Actions to take:
a) In the passage on the ethics of publishing personal information, what kind of issue was sharing personal information mostly in the print era?
b) Continue the passage on the ethics of publishing personal information from its last sentence.

Text:
══════════════════════════════

“I read the newspaper avidly. It is my one form of continuous fiction.”

Aneurin Bevan

Nonfiction writers have, for centuries, published long-form pieces that revealed the personal lives of people—usually with their permission—sometimes not. Back in the print era, sharing personal information was mostly a legal issue, not an ethical one. Broadly viewed, writing about someone else’s personal life is ethical if the person has consented to the writer’s publication of the information, the information is true, fairly presented, and not harmful to the person. The focus is on the subject rather than the writer.

Tabloids, rags, scandal sheets, yellow-journalists, alt-righters, and browbeaters, never seek permission. They trust the First Amendment to shield what they reveal. For that part of the nonfiction world, there are no ethical boundaries and only limited respect for the personal consequences to innocent people drug through their mud for a deadline or a scoop. For mainstream media, publishing personal information without permission can have a potentially adverse legal impact even if the portrayal is factually accurate. But laws and litigation do not focus on the ethical or moral implications of revealing private information. So not surprisingly, governments everywhere covet private information, acquire it daily, and care little whether their own acts invade the privacy of private citizens.

══════════════════════════════

Data listing:

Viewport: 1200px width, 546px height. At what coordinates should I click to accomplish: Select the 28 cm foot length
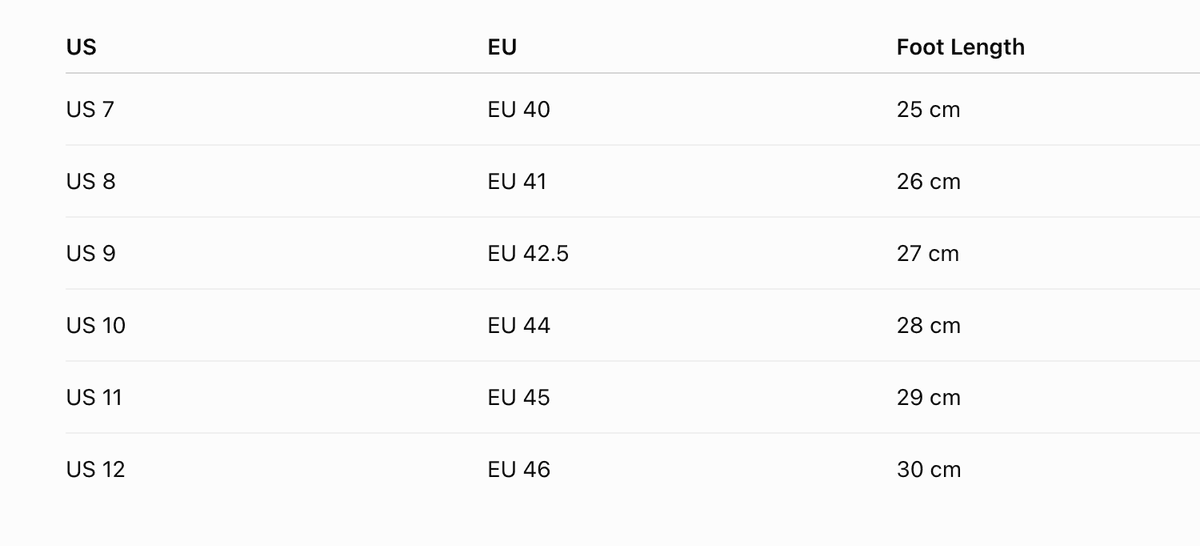(x=928, y=325)
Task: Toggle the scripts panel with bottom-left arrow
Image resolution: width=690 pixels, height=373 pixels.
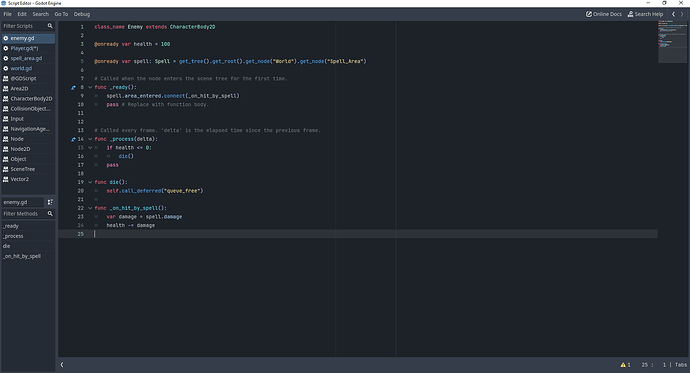Action: tap(62, 365)
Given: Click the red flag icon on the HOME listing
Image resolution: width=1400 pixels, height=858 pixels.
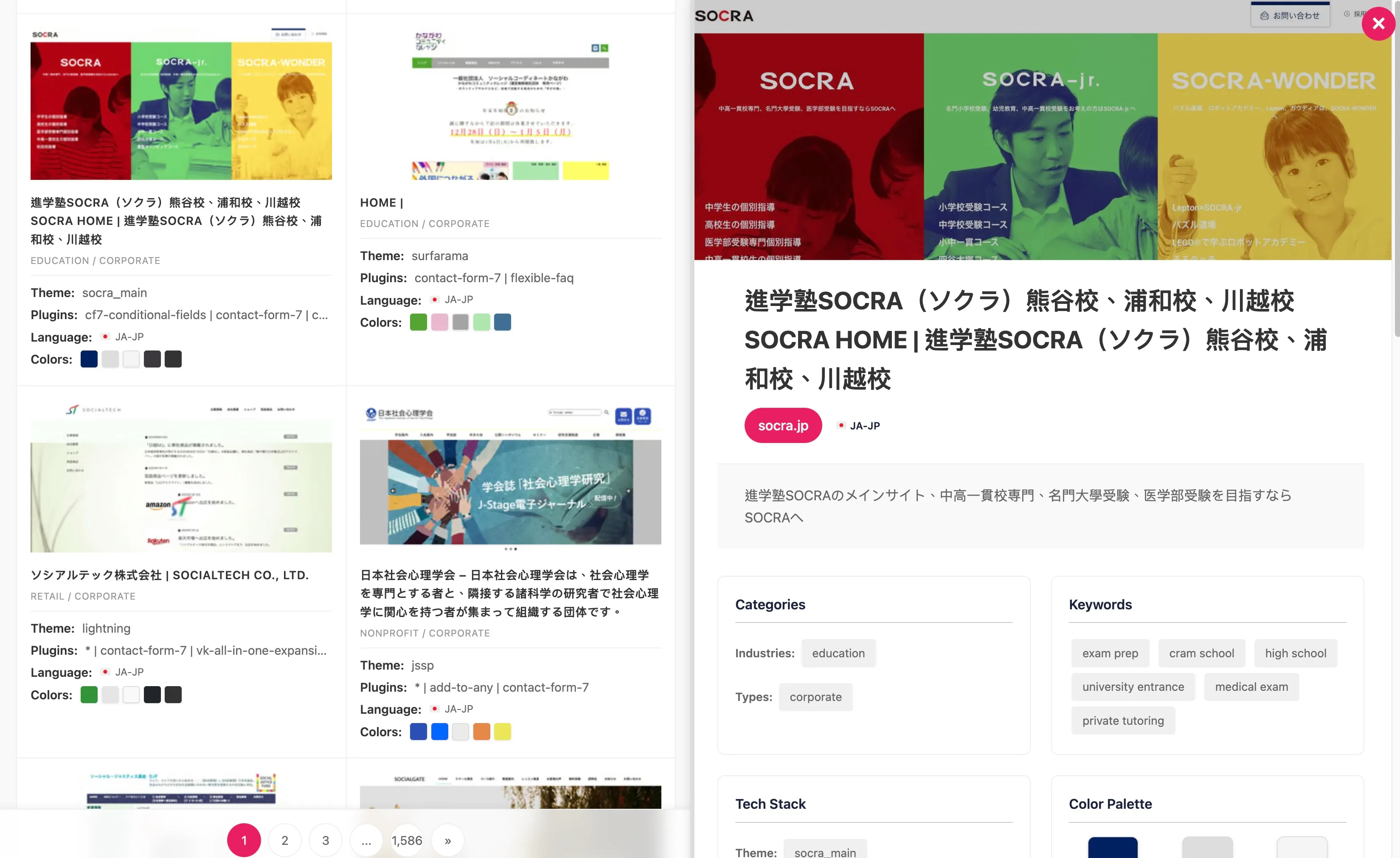Looking at the screenshot, I should click(435, 299).
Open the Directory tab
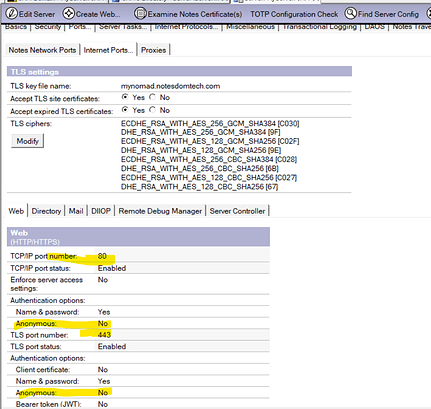This screenshot has width=431, height=409. [46, 211]
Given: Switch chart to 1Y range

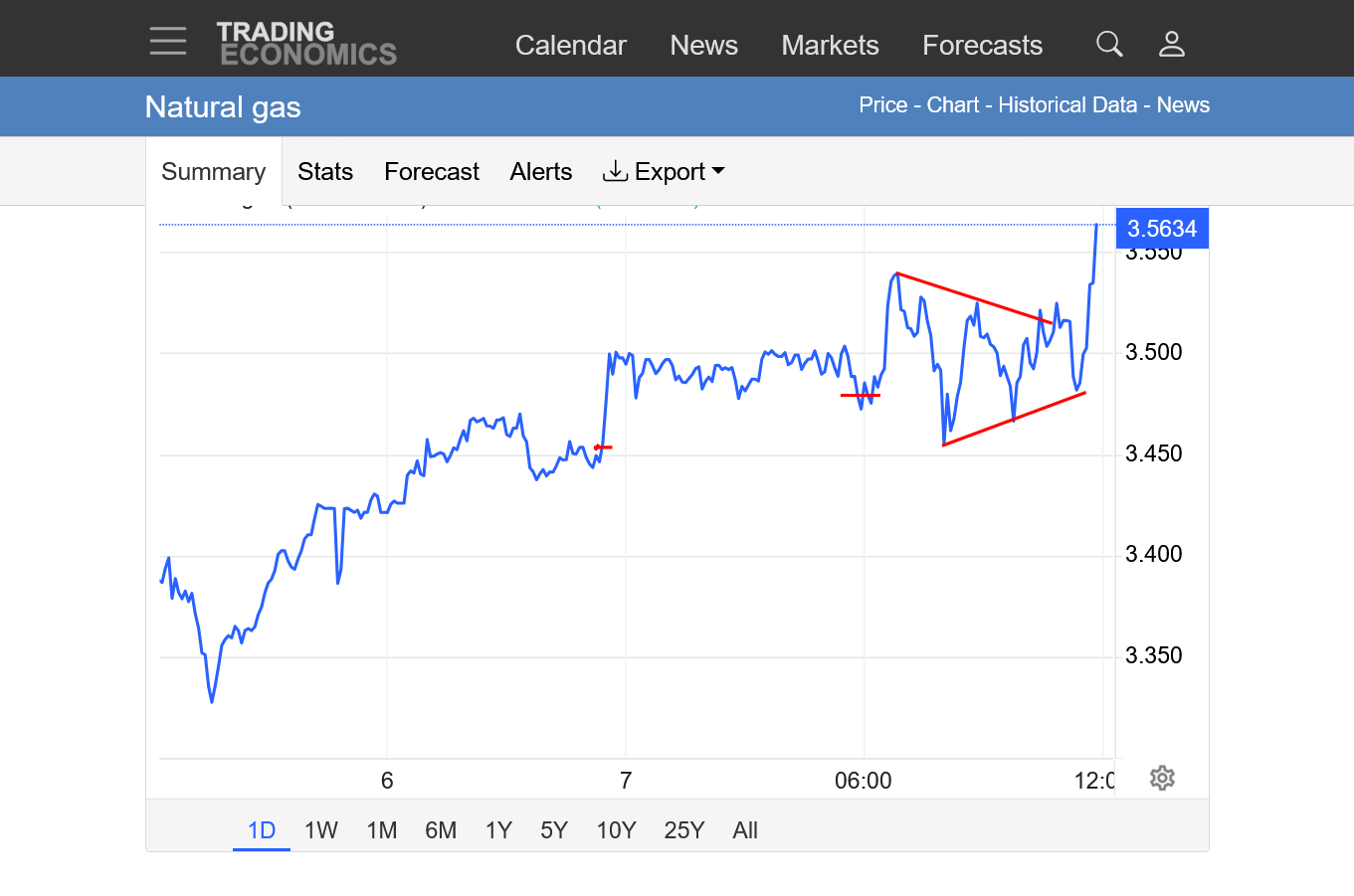Looking at the screenshot, I should (x=498, y=830).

══════════════════════════════

Written answers:
a) It was mostly a legal issue, not an ethical one.

b)
But what of the individual private author writing nonfiction about a private person? That’s the narrow ethical boundary I’m looking for. Is there such a thing as “personal ethics?” Do nonfiction authors have moral obligations to assess right from wrong in their writing? Should nonfiction authors follow their own conscience when deciding what to reveal and what to hold back about a private individual in columns, stories, books, essays, Facebook postings, blogs, tweets, or texts?

One’s personal ethics are rarely identified by philosophical institutions as a formal area for philosophical investigation, but the history of philosophy, West and East, includes much work about individual choices, good and bad ways of living, and articulating what may be guides to good living on a personal level.  Philosophers over the millennia have addressed good and bad values in politics, culture, religion, and so on, but they also took seriously individual struggles and values.[1]

The Society of Professional Journalists has a “Code of Ethics.” It advises journalists to “minimize harm.” Specifically, it requires members to:

(1) Treat sources, subjects and colleagues as human beings deserving of respect.

(2) Show compassion for those who may be affected adversely by news coverage.

(3) Use special sensitivity when dealing with children and inexperienced sources or subjects.

(4) Be sensitive when seeking or using interviews or photographs of those affected by tragedy or grief.

(5) Recognize that gathering and reporting information may cause harm or discomfort.

(6) [Remember that] pursuit of the news is not a license for arrogance.

(7) Recognize that private people have a greater right to control information about themselves than do public officials and others who seek power, influence or attention.

(8) Only an overriding public need can justify intrusion into anyone’s privacy.

(9) Show good taste.

(10) Avoid pandering to lurid curiosity.

(10) Be cautious about identifying juvenile suspects or victims of sex crimes.

(11) Be judicious about naming criminal suspects before the formal filing of charges.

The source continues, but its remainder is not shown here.